The model Lotka_Volterra() is a basic predator and prey model ⁹. This is more commonly expressed in terms of predator and prey population area densities, \(x\) and \(y\) respectively, though we define the model in terms of absolute numbers, \(X\) and \(Y\), in a given area, \(A\).
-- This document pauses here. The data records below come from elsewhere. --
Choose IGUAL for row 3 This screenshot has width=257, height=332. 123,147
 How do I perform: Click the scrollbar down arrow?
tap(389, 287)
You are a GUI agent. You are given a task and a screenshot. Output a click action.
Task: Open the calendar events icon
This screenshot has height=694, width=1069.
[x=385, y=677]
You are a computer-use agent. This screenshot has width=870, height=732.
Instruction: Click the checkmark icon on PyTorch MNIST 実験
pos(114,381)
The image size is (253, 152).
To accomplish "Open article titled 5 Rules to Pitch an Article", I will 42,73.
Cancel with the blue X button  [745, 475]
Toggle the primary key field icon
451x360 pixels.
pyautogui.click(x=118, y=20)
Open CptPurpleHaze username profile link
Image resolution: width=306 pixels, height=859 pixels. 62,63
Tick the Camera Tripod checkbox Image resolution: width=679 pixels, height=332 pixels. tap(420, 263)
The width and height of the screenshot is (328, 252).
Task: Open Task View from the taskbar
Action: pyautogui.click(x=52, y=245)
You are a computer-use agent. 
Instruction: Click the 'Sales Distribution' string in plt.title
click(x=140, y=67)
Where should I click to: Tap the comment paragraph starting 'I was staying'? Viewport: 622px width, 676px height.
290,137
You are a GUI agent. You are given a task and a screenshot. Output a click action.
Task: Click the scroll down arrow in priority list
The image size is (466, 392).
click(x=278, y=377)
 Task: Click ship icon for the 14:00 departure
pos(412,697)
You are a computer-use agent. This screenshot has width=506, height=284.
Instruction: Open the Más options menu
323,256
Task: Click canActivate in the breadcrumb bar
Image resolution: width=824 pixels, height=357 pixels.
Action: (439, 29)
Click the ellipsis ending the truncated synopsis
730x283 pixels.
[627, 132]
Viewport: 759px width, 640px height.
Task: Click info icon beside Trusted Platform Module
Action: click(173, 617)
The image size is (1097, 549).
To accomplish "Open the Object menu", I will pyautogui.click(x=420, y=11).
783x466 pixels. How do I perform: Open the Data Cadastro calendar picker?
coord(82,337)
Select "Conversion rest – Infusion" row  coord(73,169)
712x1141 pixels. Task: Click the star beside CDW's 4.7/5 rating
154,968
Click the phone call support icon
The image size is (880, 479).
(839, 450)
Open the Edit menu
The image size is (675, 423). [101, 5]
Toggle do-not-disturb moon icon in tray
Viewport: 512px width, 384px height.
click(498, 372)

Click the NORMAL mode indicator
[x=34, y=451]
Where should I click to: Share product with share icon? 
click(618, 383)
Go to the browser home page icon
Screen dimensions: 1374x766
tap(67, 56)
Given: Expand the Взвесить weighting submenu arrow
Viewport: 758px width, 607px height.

This decision to define in terms of population numbers, rather than densities, permits us to perform stochastic simulations.

\[\begin{split}\begin{aligned} \frac{\mathrm{d} X}{\mathrm{d} t} &= \alpha X - \frac{\beta X Y}{A} \\ \frac{\mathrm{d} Y}{\mathrm{d} t} &= -\gamma Y + \frac{\delta X Y}{A} \end{aligned}\end{split}\]

We first solve this model for the deterministic case:

from pygom import common_models
import numpy as np
import matplotlib.pyplot as plt
import math

# Initial populations
x0=[40, 20]

# Parameters from a snowshoe hare / Canadian lynx system
# https://mc-stan.org/users/documentation/case-studies/lotka-volterra-predator-prey.html
alpha=0.545
beta=0.028
gamma=0.803
delta=0.024

# scale up the population (this will need scaling in the predation parameters)
scale=10

x0 = [x * scale for x in x0]
beta=beta/scale
delta=delta/scale


ode = common_models.Lotka_Volterra({'alpha':alpha,
                                    'beta':beta,
                                    'gamma':gamma,
                                    'delta':delta})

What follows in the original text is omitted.